Olms are not aliens from another dimension, but they certainly look strange!
- Olms are amphibious animals that live in underwater cave habitats in Europe’s central and south-eastern areas.
- An ‘olm’ is also known as a ‘proteus’, ‘cave salamander’ and a ‘human fish’, due to the animal’s colour being similar to European human skin colour.
- The olm has the scientific name Proteus anguinus and comes from the family Proteidae, a family of aquatic salamanders, and the animal is the only living member of the Proteus genus.
- Olms range in lengths from 2.5 to 40 centimetres (1 to 16 inches) and weigh between 2 and 150 grams (0.1 to 5.3 ounces).
- The colour of an olm can be white, pink or pale yellow, due to the lack of colour-inducing chemicals in the animal’s skin, and while it looks somewhat similar, it is only distantly related to the axolotl.
Olm
Image courtesy of SanShoot/Flickr
- Olms have short frilly gills; a long eel-like body, that moves in similar ways; as well as four small legs, while the back legs have two digits and the front have three.
- Most olms lack visible eyes, as they are covered with skin, and they sense their surroundings using receptors, as well as relying on hearing and smell.

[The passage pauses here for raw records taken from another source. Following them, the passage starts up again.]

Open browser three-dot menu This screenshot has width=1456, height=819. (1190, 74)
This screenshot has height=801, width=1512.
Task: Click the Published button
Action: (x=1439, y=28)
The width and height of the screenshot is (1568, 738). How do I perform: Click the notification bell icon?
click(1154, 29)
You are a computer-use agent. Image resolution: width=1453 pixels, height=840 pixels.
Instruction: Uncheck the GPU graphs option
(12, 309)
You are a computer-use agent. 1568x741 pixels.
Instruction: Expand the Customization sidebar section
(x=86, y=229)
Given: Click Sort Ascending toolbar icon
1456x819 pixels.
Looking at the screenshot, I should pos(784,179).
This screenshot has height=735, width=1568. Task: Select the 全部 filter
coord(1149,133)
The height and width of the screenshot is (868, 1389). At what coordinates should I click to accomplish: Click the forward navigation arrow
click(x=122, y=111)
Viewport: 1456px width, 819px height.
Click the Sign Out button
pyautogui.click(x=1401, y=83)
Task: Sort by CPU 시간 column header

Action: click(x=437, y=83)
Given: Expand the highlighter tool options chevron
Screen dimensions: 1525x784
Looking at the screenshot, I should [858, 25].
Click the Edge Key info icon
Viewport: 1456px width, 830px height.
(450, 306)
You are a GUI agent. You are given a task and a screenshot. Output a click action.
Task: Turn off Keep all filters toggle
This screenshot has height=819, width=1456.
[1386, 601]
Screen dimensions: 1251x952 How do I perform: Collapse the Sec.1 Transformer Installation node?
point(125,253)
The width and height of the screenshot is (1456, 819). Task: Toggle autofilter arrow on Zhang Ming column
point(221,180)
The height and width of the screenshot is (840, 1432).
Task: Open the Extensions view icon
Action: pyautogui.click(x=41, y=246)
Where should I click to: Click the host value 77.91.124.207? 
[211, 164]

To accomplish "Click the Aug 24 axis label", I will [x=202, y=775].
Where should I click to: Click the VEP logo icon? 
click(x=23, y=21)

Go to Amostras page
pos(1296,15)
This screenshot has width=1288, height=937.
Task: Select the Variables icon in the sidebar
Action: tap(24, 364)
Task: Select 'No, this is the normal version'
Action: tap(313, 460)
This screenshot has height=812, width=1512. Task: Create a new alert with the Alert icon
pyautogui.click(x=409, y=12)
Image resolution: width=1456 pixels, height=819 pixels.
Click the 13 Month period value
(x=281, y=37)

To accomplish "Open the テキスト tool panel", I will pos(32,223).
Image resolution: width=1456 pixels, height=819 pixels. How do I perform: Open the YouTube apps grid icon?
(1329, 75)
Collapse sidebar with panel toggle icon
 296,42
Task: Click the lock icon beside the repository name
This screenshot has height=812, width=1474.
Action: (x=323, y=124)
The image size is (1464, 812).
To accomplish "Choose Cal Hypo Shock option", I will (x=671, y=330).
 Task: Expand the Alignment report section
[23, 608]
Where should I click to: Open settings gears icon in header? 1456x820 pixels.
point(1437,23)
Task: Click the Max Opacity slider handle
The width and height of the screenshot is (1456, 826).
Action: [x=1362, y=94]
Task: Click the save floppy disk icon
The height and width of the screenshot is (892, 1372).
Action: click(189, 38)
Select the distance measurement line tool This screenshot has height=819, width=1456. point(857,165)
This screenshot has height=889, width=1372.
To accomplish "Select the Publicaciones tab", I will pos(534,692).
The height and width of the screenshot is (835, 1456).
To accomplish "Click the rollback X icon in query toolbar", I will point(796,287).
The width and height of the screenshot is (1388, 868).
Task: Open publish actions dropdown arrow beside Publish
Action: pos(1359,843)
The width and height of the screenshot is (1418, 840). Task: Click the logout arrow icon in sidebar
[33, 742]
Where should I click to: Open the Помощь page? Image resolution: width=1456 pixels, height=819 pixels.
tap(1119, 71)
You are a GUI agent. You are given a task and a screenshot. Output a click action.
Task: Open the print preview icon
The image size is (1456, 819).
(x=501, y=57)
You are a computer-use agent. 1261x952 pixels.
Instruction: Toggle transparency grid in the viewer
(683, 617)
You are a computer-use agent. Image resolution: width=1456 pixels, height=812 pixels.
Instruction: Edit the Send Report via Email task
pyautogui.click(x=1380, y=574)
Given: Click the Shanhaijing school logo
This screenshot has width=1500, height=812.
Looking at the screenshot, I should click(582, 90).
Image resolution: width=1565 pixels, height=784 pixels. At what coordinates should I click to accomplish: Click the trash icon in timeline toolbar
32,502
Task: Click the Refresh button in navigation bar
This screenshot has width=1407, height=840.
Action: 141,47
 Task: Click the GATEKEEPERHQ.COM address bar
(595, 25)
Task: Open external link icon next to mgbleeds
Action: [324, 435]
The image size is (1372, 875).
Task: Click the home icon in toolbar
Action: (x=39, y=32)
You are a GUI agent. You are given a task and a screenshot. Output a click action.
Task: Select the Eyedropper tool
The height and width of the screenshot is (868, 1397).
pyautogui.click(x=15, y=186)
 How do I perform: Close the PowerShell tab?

- Full maturity does not occur until olms are 10 years old or more, and females lay between 5 and 70 eggs at a time, deposited among rocks, after which the eggs hatch into roughly 2 centimetre (0.8 inch) long tadpoles.
- While olms are protected in some countries and have few predators, they are classified as vulnerably endangered and are threatened by man-made chemicals seeping into the water.
- Olms have a diet that mainly consists of worms, snails and insects, although they are said to be able to live without food for ten years, and they have a lifespan of up to 50 years or more.